***** Document section *****

Ground turkey is in the news again, and it’s not pretty. Consumer Reports did some independent research and then sensationalized the results, as some media outlets tend to do. But I believe we should make food choices based on facts, not fear, and ground turkey is no exception.
The fear: Ground turkey is contaminated with bacteria that can cause foodborne illness.
The facts: In the Consumer Reports testing, NONE of the turkey sampled contained Campylobacter, and only 5% of the samples contained Salmonella. Government testing has found very similar results.
The fear: E. Coli and Enterococcus on ground turkey will make us sick.
The facts: While E. Coli can cause illness, it is found in many places in our environment, including computer keyboards! And Enterococcus, which CR focused on in their article, does NOT cause foodborne illness.
The fear: There is not enough testing for bacteria on turkey. CR called for the USDA to declare four serotypes of Salmonella adulterants in ground turkey.
The facts: Tens of thousands of turkey samples are tested annually by the FDA’s Food Safety and Inspection Services. Nearly 90 percent of the ground turkey samples, and 97 percent of the whole turkey samples are Salmonella-free. In addition, there is no reliable, rapid tests for Salmonella serotypes. Most reliable tests still take more than a week. That kind of delay would make ground turkey a more expensive product to produce, denying many Americans— especially budget conscious consumers— a nutritious, safe protein. The turkey industry will continue to invest in new testing methodologies, but it will likely be years before one reliable enough for regulatory purposes is developed.
The fear: Bacteria on turkey are resistant to antibiotics, which can cause a risk to human health.
The facts: All bacteria are resistant to certain antibiotics. Scott Hurd, PhD, DVM, Associate Professor of Veterinary Diagnostic and Production Animal Medicine, Iowa State University, said, “The fact that some of those bacteria are resistant to certain antibiotics is also neither alarming nor surprising. Many bacteria are naturally resistant to certain antibiotics regardless of how they’ve been used previously. This is the reason that sick people need to be seen by a doctor so they get an antibiotic to which the bacteria are known to be susceptible.”
The fear: Overuse of antibiotics on farms can lead to antibiotic resistance in humans. CR said the report found resistance to “ampicillin, ceftriaxone, ciprofloxacin, tetracycline and others “often used to treat illnesses” associated with foodborne illness.

*****

- [Complete the following]
A. In the ground turkey piece, what percentage of the Consumer Reports samples contained Salmonella?
B. Continue the ground turkey piece from its last sentence, keeping its pattern of fears and facts.

***** Recorded data *****

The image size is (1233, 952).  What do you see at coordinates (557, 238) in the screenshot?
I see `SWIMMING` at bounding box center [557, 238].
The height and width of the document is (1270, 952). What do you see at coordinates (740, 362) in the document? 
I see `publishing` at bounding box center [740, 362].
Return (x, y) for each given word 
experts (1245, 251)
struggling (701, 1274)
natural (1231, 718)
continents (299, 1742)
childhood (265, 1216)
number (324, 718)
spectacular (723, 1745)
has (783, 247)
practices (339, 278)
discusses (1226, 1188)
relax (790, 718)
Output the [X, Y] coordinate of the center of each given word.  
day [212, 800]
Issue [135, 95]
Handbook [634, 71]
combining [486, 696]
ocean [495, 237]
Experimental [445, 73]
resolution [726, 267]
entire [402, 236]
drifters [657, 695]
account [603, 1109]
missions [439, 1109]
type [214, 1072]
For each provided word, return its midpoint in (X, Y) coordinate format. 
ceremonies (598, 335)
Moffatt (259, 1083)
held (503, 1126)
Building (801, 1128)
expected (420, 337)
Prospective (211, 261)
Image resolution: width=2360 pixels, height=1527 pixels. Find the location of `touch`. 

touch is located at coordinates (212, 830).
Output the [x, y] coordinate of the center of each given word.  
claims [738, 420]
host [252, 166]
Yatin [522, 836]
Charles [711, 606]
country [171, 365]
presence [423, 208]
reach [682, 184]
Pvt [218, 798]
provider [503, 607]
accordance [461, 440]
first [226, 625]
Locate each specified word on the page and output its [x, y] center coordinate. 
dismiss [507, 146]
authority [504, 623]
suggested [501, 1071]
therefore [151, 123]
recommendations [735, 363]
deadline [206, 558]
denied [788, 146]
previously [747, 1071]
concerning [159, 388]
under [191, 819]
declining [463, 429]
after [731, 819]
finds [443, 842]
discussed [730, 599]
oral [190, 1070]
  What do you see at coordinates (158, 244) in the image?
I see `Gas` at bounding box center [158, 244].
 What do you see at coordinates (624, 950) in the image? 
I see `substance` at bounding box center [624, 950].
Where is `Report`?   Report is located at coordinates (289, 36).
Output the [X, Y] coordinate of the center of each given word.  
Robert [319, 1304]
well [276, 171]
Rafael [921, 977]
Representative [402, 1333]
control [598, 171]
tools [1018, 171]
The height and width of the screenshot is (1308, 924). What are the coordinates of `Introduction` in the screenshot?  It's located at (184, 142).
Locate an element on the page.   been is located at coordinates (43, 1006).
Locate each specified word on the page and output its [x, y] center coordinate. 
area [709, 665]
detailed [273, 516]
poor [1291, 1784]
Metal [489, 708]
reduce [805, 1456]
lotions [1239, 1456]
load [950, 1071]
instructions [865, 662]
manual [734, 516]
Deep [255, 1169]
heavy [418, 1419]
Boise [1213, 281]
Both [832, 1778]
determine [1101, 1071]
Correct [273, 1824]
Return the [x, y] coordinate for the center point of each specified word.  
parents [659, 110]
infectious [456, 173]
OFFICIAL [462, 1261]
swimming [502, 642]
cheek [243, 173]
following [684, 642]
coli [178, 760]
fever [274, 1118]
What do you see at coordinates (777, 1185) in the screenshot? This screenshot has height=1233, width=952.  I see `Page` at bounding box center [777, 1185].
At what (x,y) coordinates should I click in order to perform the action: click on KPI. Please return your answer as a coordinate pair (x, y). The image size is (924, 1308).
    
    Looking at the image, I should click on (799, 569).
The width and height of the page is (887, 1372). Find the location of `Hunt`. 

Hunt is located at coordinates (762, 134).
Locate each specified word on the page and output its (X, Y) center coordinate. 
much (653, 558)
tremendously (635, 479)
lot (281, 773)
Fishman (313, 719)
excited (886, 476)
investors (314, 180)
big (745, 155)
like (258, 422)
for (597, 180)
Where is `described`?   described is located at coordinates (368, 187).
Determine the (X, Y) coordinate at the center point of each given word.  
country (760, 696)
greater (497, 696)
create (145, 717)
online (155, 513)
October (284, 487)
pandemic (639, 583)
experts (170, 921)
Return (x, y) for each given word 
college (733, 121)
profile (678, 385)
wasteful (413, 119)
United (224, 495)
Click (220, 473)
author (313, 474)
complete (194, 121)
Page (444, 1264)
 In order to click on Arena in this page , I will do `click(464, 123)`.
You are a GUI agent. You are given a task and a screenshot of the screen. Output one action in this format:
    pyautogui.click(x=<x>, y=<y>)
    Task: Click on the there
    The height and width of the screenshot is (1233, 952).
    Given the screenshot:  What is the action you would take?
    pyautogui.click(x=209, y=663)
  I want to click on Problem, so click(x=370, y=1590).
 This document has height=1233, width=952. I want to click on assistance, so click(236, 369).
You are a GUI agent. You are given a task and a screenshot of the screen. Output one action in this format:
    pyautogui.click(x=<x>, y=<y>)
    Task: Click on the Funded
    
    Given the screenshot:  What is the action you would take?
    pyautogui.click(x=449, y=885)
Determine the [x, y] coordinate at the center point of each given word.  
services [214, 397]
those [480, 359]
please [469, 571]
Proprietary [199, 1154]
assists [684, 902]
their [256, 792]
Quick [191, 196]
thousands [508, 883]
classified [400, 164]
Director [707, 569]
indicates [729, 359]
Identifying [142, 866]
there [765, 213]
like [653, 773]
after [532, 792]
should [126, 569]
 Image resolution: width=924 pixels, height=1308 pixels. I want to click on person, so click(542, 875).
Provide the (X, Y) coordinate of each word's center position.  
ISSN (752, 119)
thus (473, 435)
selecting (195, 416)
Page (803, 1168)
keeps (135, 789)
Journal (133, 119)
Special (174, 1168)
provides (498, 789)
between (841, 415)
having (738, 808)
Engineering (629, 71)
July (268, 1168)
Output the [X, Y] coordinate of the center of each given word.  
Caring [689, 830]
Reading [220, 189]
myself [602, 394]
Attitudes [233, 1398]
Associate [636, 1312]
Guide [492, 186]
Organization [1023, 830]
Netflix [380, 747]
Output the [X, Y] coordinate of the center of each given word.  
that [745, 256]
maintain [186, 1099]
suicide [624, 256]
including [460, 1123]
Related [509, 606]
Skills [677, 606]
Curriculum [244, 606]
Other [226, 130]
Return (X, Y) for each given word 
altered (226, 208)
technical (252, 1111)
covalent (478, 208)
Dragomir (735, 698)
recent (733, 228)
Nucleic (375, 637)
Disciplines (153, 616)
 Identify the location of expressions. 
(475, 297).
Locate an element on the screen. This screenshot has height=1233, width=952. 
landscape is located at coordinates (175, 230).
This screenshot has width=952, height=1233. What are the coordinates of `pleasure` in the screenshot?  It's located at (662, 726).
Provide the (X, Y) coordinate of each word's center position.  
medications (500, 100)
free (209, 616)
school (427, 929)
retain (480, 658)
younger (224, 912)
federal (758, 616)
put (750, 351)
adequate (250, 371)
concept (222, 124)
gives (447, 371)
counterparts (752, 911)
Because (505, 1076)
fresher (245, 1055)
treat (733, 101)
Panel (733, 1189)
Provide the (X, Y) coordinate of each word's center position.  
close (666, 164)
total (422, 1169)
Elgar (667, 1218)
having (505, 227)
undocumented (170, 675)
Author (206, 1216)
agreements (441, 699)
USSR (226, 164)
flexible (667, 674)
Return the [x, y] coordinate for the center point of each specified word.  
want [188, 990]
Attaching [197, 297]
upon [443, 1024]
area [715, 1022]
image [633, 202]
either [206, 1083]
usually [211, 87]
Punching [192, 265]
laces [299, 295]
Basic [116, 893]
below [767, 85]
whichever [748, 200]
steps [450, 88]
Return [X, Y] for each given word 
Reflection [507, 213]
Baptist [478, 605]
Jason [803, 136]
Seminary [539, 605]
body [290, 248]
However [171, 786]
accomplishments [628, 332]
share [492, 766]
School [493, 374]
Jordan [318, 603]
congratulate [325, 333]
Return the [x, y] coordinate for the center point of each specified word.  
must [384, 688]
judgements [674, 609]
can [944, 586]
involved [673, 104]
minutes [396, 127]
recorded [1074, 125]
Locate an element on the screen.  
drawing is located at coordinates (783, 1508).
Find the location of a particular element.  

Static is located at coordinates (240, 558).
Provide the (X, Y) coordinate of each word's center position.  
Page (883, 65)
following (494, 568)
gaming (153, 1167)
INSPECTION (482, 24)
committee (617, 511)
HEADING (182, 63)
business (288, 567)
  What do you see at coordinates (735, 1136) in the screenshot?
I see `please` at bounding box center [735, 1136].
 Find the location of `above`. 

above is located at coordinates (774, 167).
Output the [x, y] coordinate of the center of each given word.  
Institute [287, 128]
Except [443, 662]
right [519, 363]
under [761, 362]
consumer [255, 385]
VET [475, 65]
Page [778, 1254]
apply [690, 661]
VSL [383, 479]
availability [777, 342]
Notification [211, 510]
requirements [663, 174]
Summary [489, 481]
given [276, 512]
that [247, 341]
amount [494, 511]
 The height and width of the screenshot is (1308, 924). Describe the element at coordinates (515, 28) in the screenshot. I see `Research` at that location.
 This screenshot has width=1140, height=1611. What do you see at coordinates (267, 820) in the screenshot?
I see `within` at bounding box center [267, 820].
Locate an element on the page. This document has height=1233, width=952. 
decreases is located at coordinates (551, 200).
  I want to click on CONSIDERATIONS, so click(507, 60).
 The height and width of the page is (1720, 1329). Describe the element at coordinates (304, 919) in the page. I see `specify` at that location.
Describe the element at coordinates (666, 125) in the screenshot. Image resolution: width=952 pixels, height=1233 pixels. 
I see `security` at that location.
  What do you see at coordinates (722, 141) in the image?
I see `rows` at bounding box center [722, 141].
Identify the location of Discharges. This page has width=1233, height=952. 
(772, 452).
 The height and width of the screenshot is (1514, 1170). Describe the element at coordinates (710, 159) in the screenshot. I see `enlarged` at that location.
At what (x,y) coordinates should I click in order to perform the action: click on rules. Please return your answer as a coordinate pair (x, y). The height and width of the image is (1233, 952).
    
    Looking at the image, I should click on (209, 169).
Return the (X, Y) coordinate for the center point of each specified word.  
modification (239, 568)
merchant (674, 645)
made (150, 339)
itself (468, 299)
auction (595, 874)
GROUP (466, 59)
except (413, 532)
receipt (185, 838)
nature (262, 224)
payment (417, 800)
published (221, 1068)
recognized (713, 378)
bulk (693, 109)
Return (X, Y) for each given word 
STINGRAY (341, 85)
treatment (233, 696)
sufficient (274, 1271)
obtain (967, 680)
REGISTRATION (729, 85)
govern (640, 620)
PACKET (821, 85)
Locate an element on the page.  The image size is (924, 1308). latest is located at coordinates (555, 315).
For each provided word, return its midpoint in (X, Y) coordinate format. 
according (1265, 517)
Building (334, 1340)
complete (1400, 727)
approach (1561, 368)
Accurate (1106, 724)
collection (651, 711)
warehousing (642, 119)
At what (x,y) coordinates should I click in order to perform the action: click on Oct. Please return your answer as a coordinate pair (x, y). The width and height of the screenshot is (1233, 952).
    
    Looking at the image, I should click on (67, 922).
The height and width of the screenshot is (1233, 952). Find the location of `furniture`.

*****

- [Exercise results]
A. 5%

B.
o Penicillin-class drugs (including ampicillin) comprise only 7% of all antibiotic use in food-producing animals. (Iowa State University study/FDA records)
o Cephalosporin-class drugs (including ceftriaxone) comprise less than 1% of all antibiotic use in food-producing animals. (Iowa State study/FDA records)
o Ciprofloxacin (specifically its animal version, enrofloxacin) has been banned for use in poultry for almost eight years, so on-farm use cannot be the source of resistance in poultry – FDA records.
o Tetracycline, which is widely used in food-animal production, no longer is a significant drug in human medicine, comprising only four percent of the antibiotics prescribed by physicians. (Iowa State study/FDA records)
The fear: Farmers misuse antibiotics.
The facts: According to the FDA, antibiotics have been use safely in animal agriculture for half a century to treat and control disease, and improve overall health. Turkey farmers use antibiotics judiciously and in full compliance with federal law.
Antibiotic use on livestock farms is not an imminent public health threat, according to the FDA, National Research Council and World Health Organizations. There is no scientific consensus that antibiotic use in animals is connected to antibiotic resistance in human medicine.
The fear: Eating ground turkey will make me sick.
The facts: ALL meat, including ground turkey, should be thoroughly cooked to avoid foodborne illness. Ground turkey should be cooked to an internal temperature of 165 degrees, using a meat thermometer. Wash your hands, avoid cross contamination, cook thoroughly and refrigerate promptly to avoid illness.
Now that you’ve read both sides of the story, which will you choose?